▶ [WHAT YOU NEED TO DO] An exact reproduction of the data below is expected, free of images.
....
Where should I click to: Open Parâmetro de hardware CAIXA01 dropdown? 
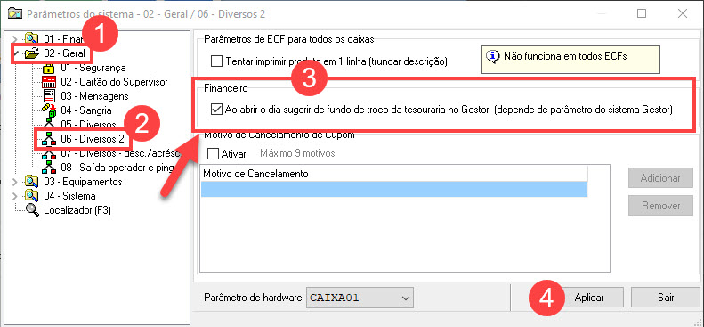[360, 298]
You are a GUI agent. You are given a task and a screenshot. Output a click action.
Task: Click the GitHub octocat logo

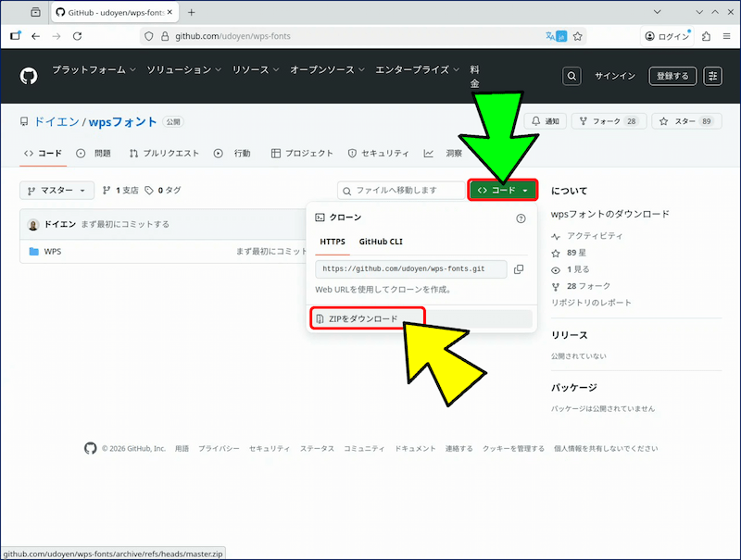click(29, 76)
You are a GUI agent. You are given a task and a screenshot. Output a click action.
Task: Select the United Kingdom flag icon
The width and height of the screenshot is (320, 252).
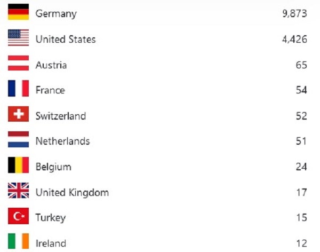(18, 191)
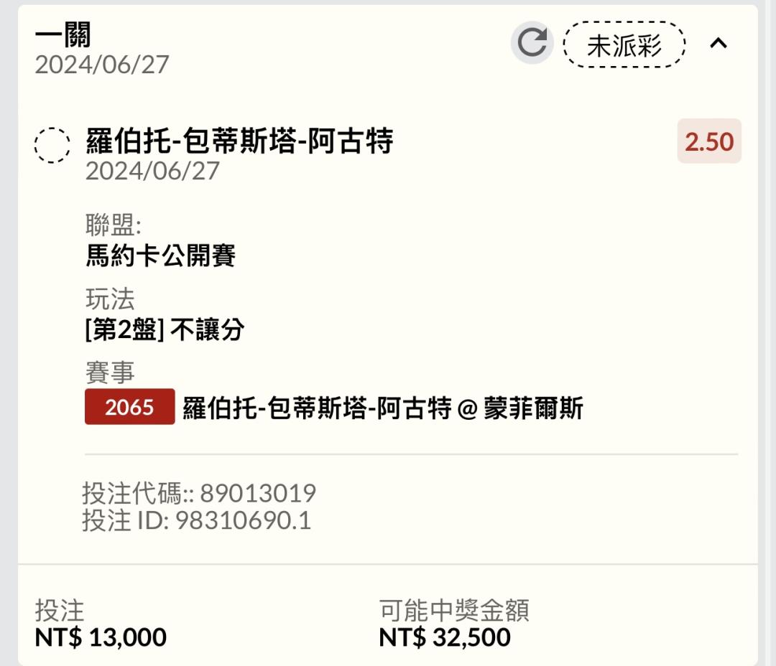Click the 一關 bet type heading

pos(63,34)
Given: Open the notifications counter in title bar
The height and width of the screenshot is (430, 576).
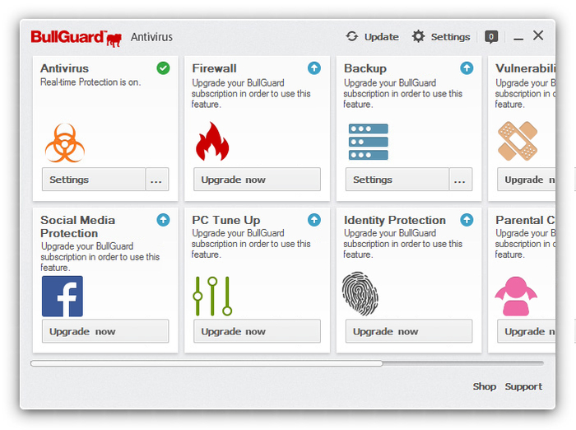Looking at the screenshot, I should click(x=491, y=36).
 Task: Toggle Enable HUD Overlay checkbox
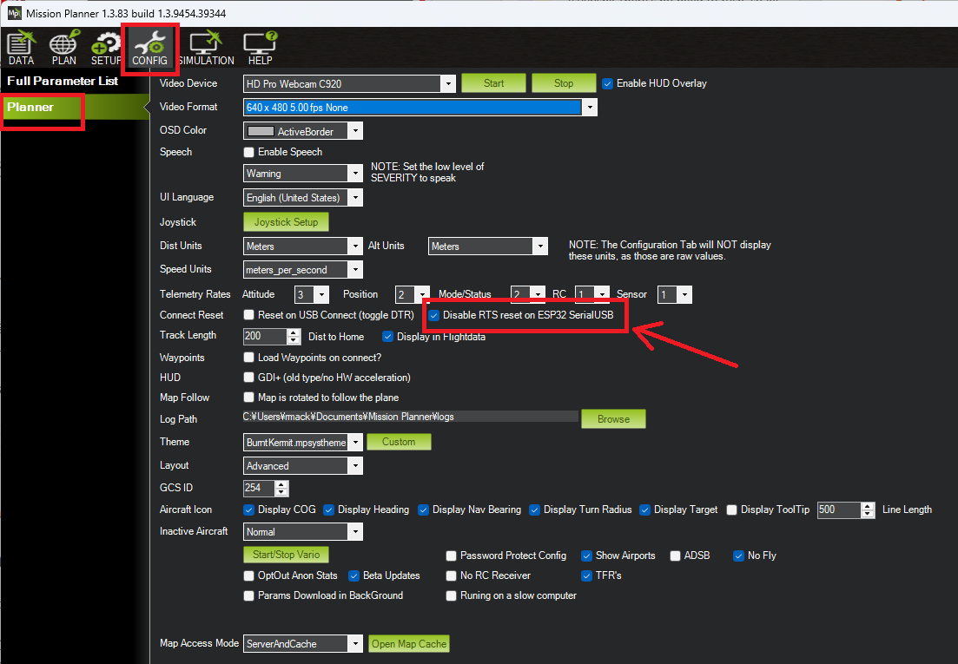pyautogui.click(x=608, y=83)
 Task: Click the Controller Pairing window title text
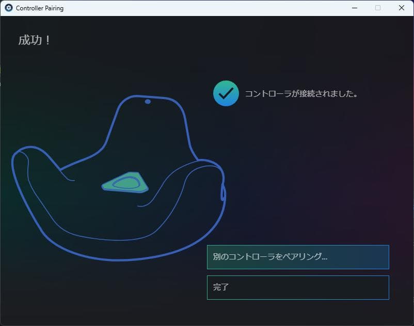coord(40,8)
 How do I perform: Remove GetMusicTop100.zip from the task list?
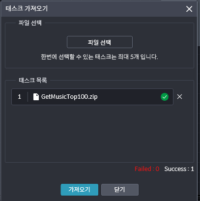(x=179, y=97)
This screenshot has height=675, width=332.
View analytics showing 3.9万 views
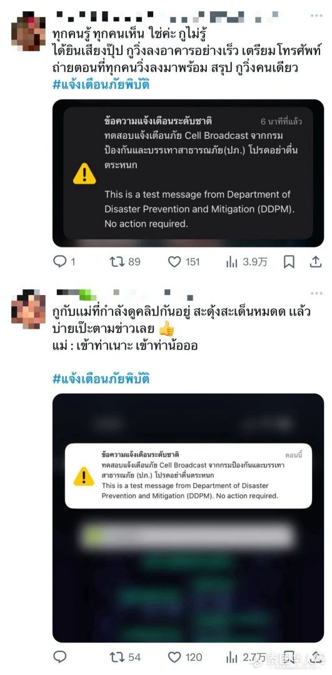click(x=246, y=261)
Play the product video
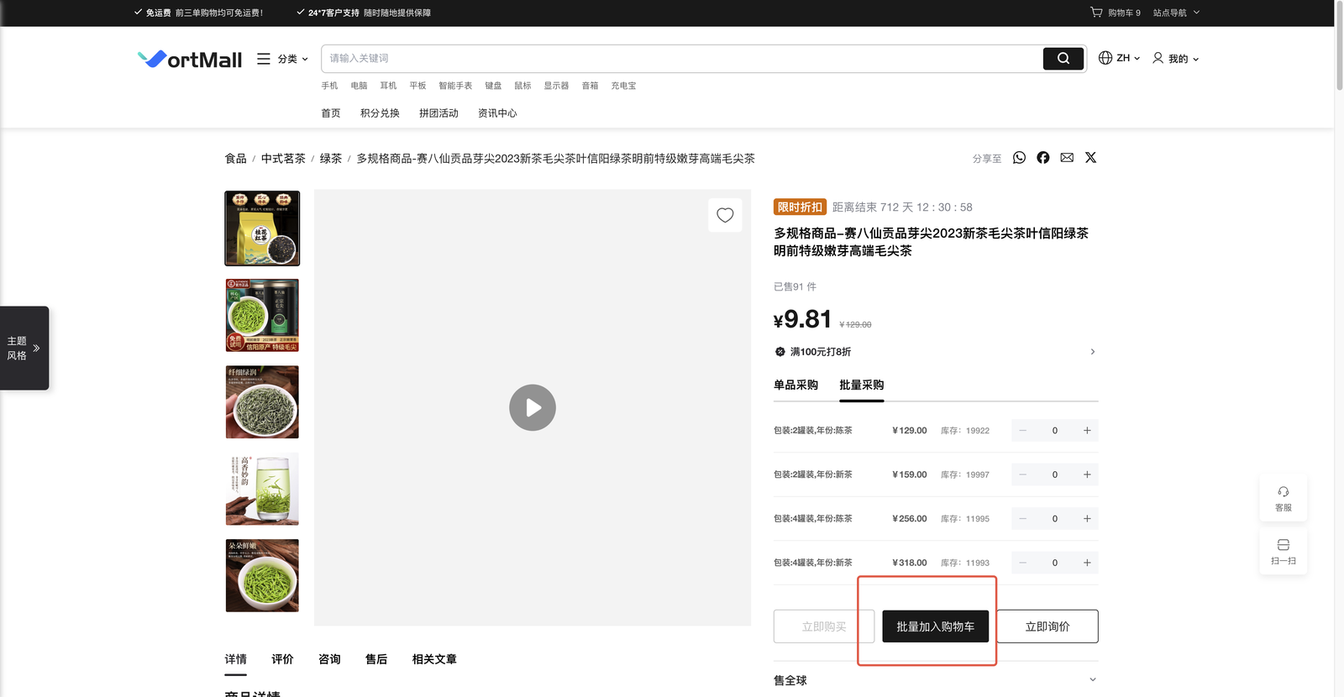The height and width of the screenshot is (697, 1344). [533, 408]
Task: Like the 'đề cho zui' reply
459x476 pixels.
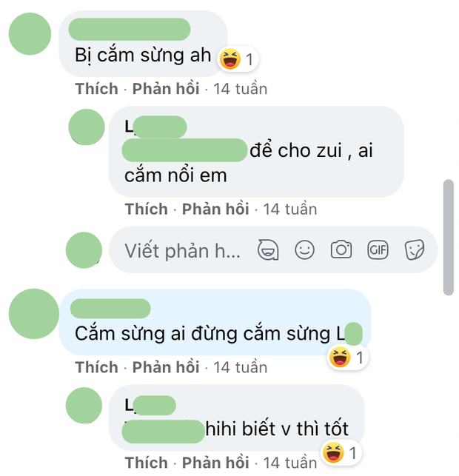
....
▶ [RESPONSE AREA]
Where should I click to: Open Parâmetro de hardware CAIXA01 dropdown? 
[360, 298]
You are a GUI agent. You are given a task and a screenshot. Output a click action.
Task: Click the GitHub octocat logo

click(29, 76)
You are a GUI agent. You are given a task and a screenshot. Output a click action.
Task: Select the United Kingdom flag icon
The width and height of the screenshot is (320, 252).
(18, 191)
Click the 一關 bet type heading

pos(63,34)
Given: Open the notifications counter in title bar
The height and width of the screenshot is (430, 576).
Looking at the screenshot, I should click(x=491, y=36).
 Task: Toggle Enable HUD Overlay checkbox
pyautogui.click(x=608, y=83)
 Task: Click the Controller Pairing window title text
coord(40,8)
 How do I perform: Remove GetMusicTop100.zip from the task list?
(x=179, y=97)
This screenshot has height=675, width=332.
View analytics showing 3.9万 views
click(x=246, y=261)
Play the product video
The height and width of the screenshot is (697, 1344). [533, 408]
Task: Like the 'đề cho zui' reply
459x476 pixels.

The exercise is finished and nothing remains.